The FBI (Federal Bureau of Investigation), CIA (Central Intelligence Agency) and NSA (National Security Agency) can collect, channel and sort out information on every resident in any part of the world. They have unlimited funds and super computers. Their extraordinary power-enhanced by the lack of precise legal mandate, the absence of effective oversight and a world of mass communications has been further enlarged by its incredible super computers. The capacity, built on billions of dollars of secret appropriations, includes a formidable electronic eavesdropping network of satellites, thousands of earthbound listening posts and what, almost certainly is the world’s largest single computer complex in Washington, D.C.

The increase in the computerization of society has led to the construction of a large number of data bases that are electronic windows into the most intimate details of people’s lives.

Now computers can record and identify finger prints, voice and eye color of all American residents. Still, hunger or personal information is now growing explosively in almost every sector of economy and everyday life, from health care to entertainment, from banking to supermarket sale. It is being spurred and sharpened by powerful market forces and ever more pervasive computer technology, including digital mapping tools and so-called “data-mapping” software that blast commercial value from newly linked data bases of unprecedented size.

New records of private lives and public records pass through many eyes. Yet Americans have no idea what is happening to the stream of personal data that they shed just by living in the modern world.

The electronic deposits keep growing with the pulse of daily life: telephone calls, check out computers, automatic transaction machines (ATM), and electronic bridge tolls, the street gaze security cameras, plastic insurance cards imprinted with all personal information that have become identity’s common currency—and its easy counterfeit.

 The internet, where every keystroke can be achieved, is now the most dramatic embodiment of what technology and commerce afford in the real world: the pooling of ever more vast stores of date, and the easy retrieval of individual specks with no one’s say- so.

This networked world of information is an economic powerhouse that creates new jobs, new services and astonishing efficiencies. It also turns commonplace transactions into little revelations. When a clerk puts a supermarket discount card through the scanner, for example, a data base links the shopper’s identity with the bar code on every item bought. A love of rich chocolate cookies not only can be tracked over time, matched with an individual’s address, age, weight and ethnicity, with marital status and credit standing and even with religious ties, to name just a few of the personal facts being bought and sold wholesale in today’s booming information market.
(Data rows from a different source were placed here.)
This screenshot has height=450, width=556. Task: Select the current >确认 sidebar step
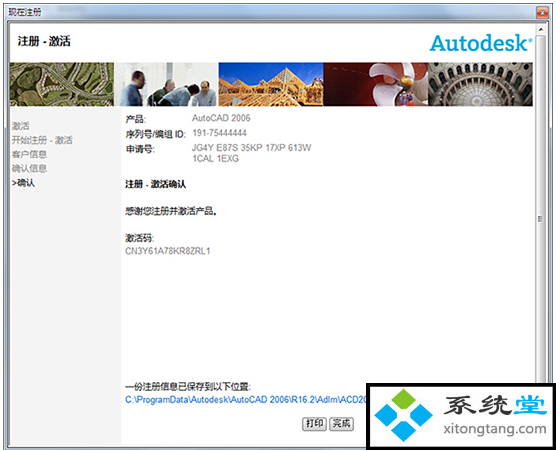point(23,183)
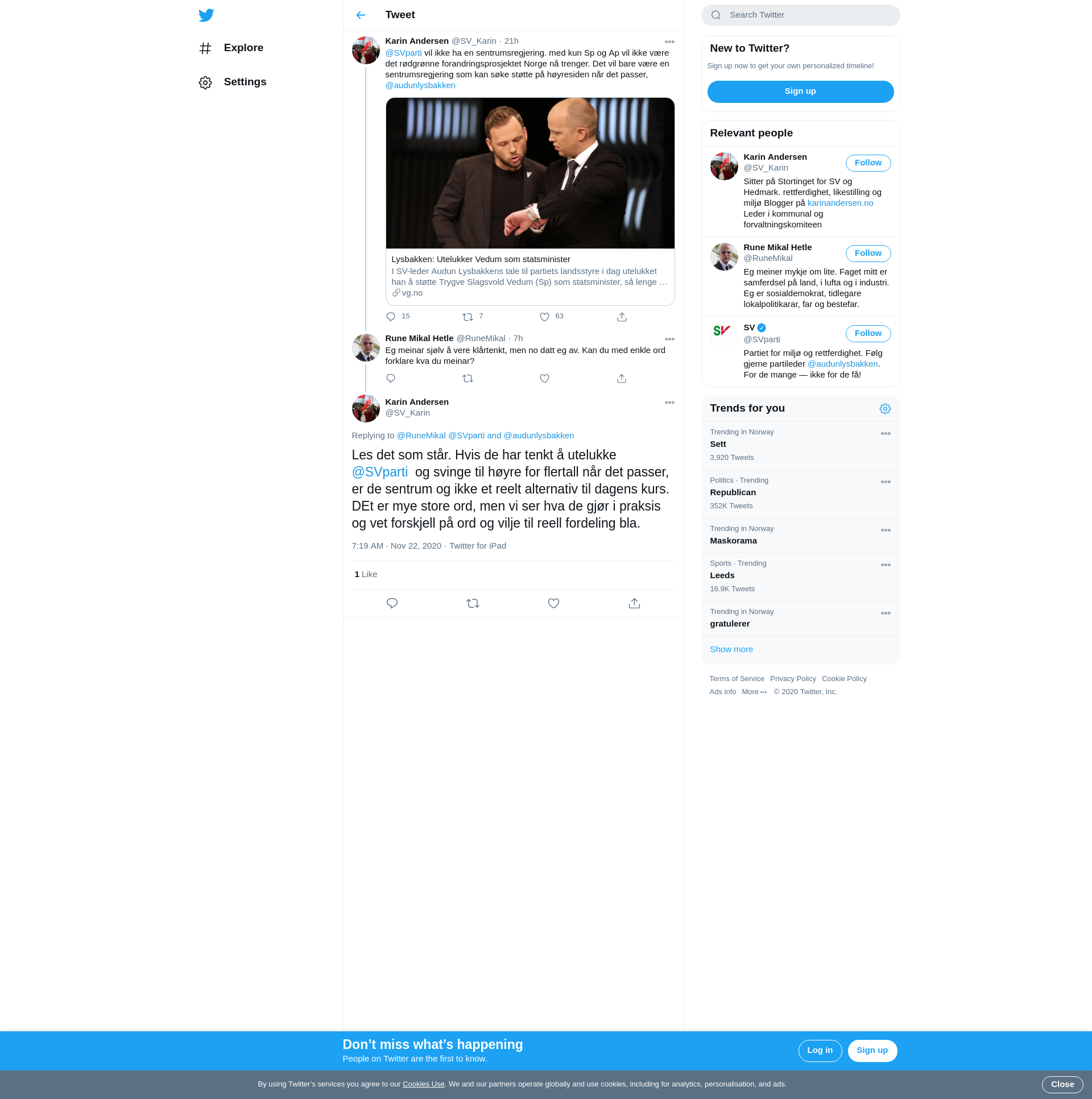Expand the More footer menu
The height and width of the screenshot is (1099, 1092).
[754, 692]
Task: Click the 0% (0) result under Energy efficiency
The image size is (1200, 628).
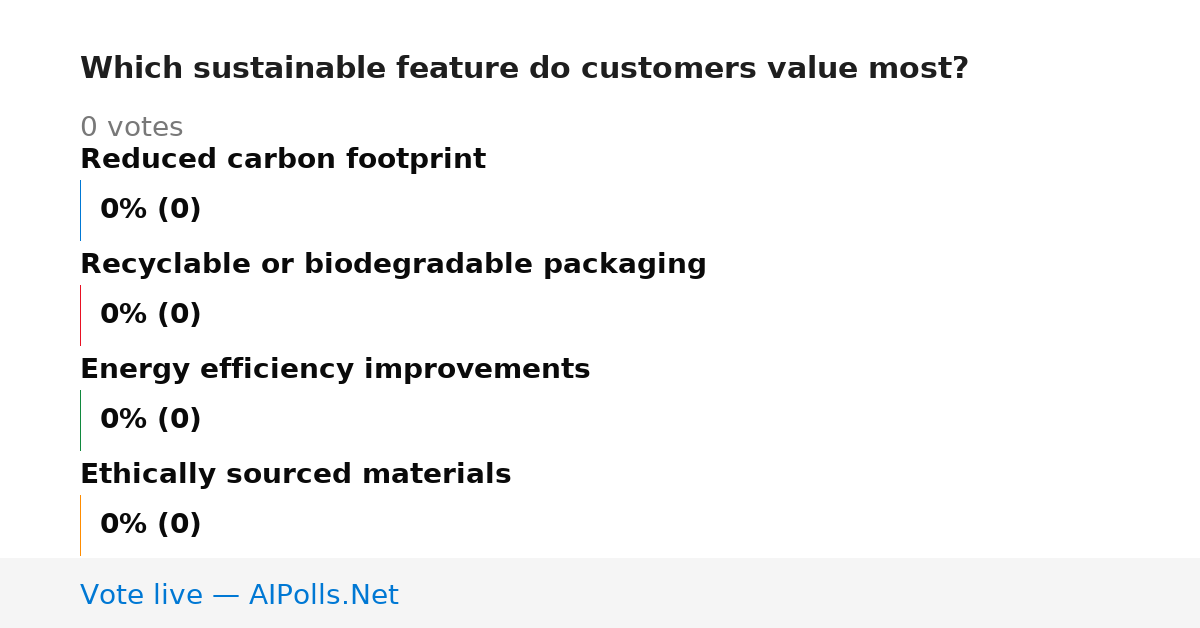Action: (150, 420)

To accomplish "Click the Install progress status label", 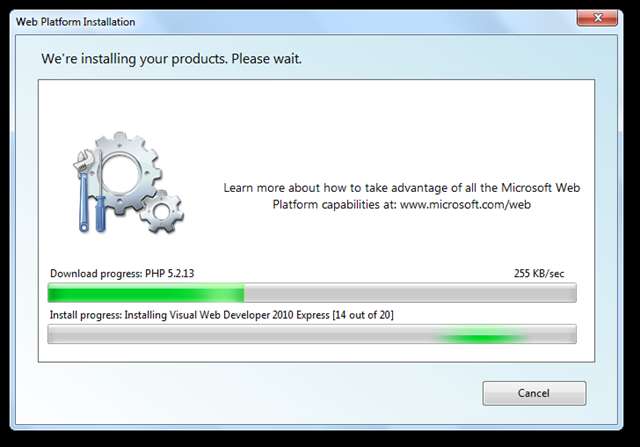I will 222,315.
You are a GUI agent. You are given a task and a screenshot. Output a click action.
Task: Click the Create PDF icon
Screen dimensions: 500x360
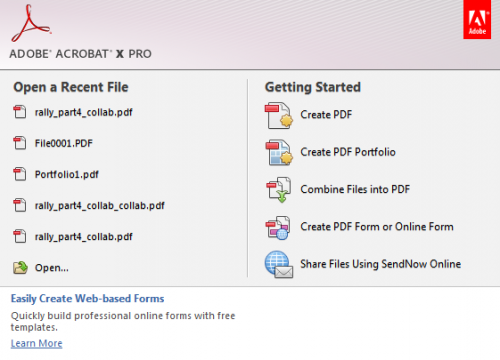click(x=279, y=115)
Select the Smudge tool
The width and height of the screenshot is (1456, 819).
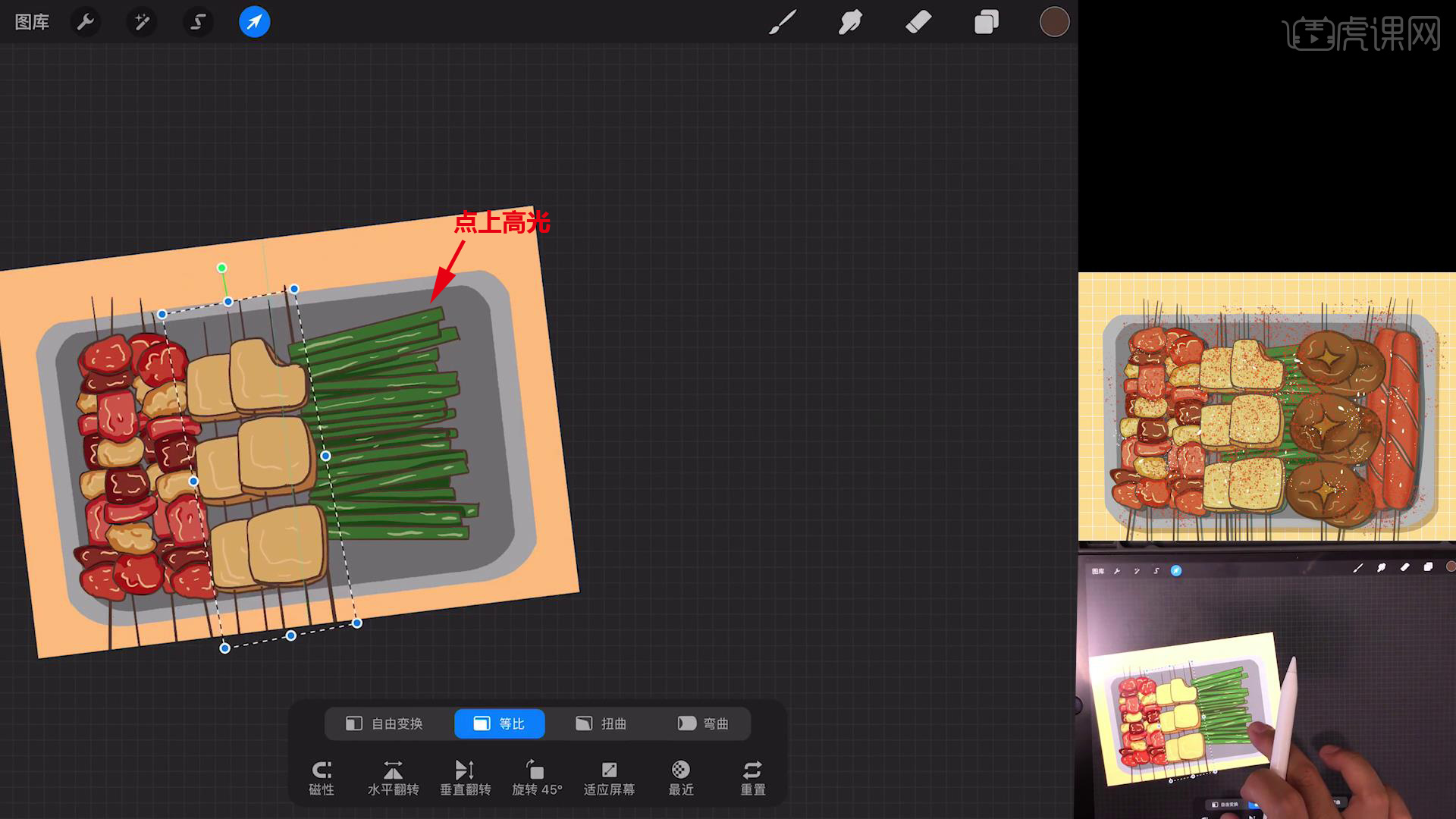coord(850,22)
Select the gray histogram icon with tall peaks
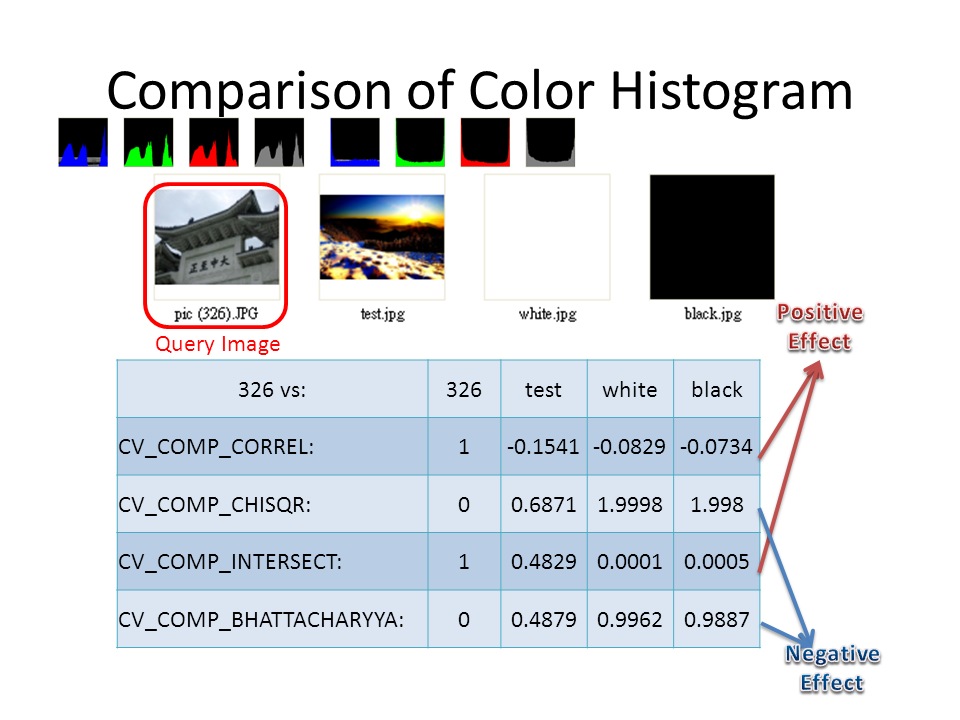The image size is (960, 720). tap(279, 142)
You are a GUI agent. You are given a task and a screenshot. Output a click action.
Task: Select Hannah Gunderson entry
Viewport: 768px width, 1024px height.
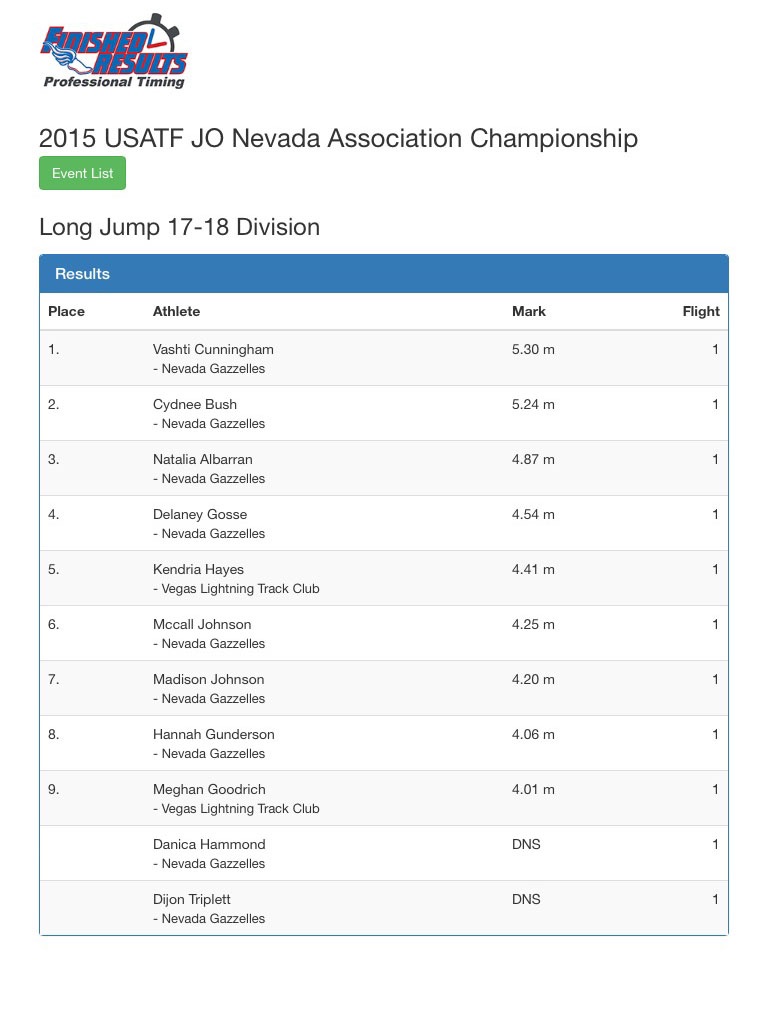[x=213, y=735]
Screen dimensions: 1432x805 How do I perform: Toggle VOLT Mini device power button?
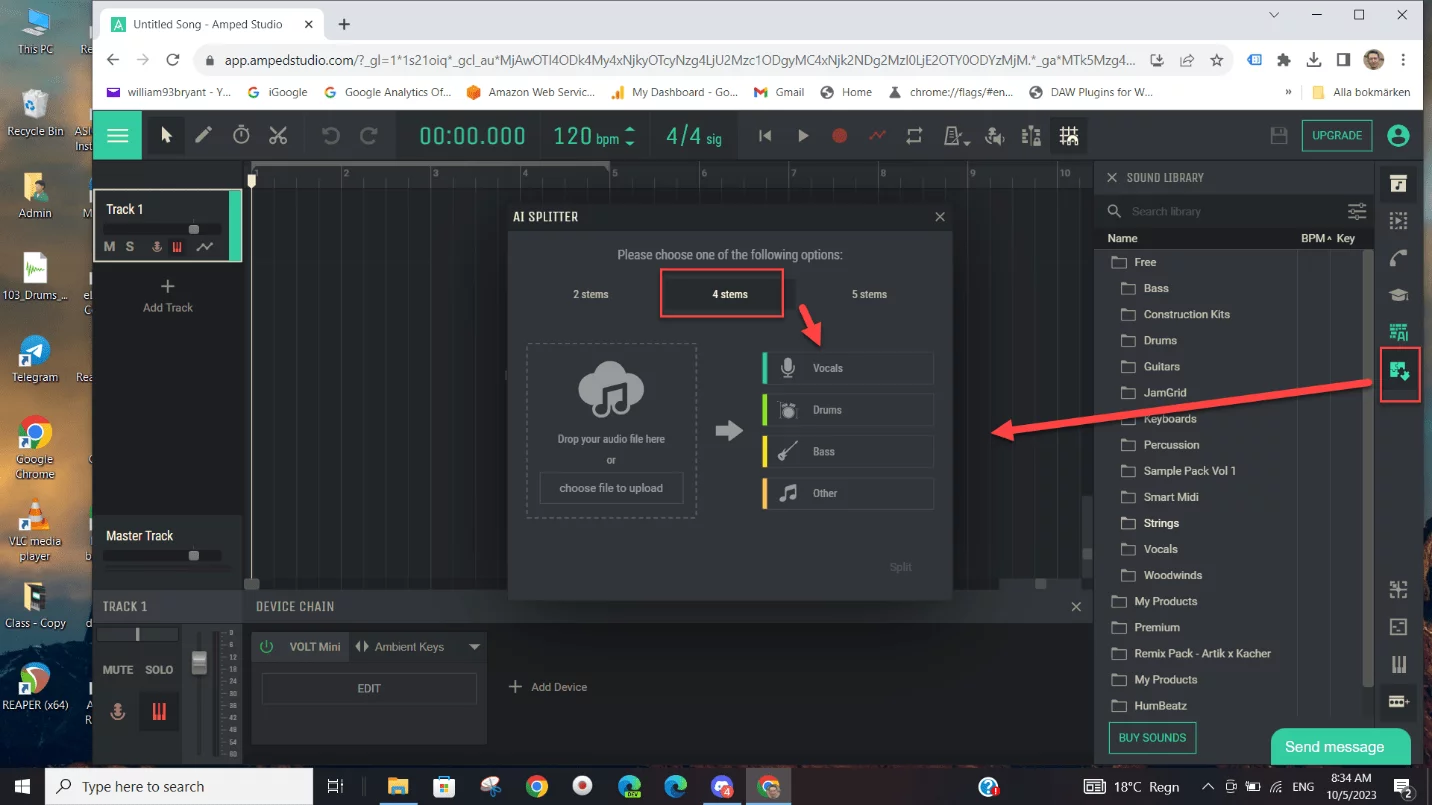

Personal privacy is impossible. People helplessly stand naked in this electronic information age. Battle for privacy is an uphill fight. There is no reliable expectation of privacy in America. Through the use of data banks the state and private organizations can transform themselves into omnipotent parents and the rest of society stand as helpless children. Modern computer replace wisdom and knowledge into information and data. These data is used to manipulate people.

And people are thus alienated from the society it has created. As result drug addiction, alcoholism, suicide, sexual abuse, murder, divorce and mental illness are on the increase one thing is clear.

In twenty first century, many functions of society will be taken over by the computers. They just don’t seem to be any way the computerization of the society will be stopped. But there are choices in how we respond to this apparently inevitable tied. We can build a society like that of classical Greece, where slaves-in our case computers-allow us to focus our thinking on philosophy, art and literature. Or we can build an Orwellian state, where we become dependent upon technology and the people who run it. A great deal is at stake in this choice, and we have to be very careful.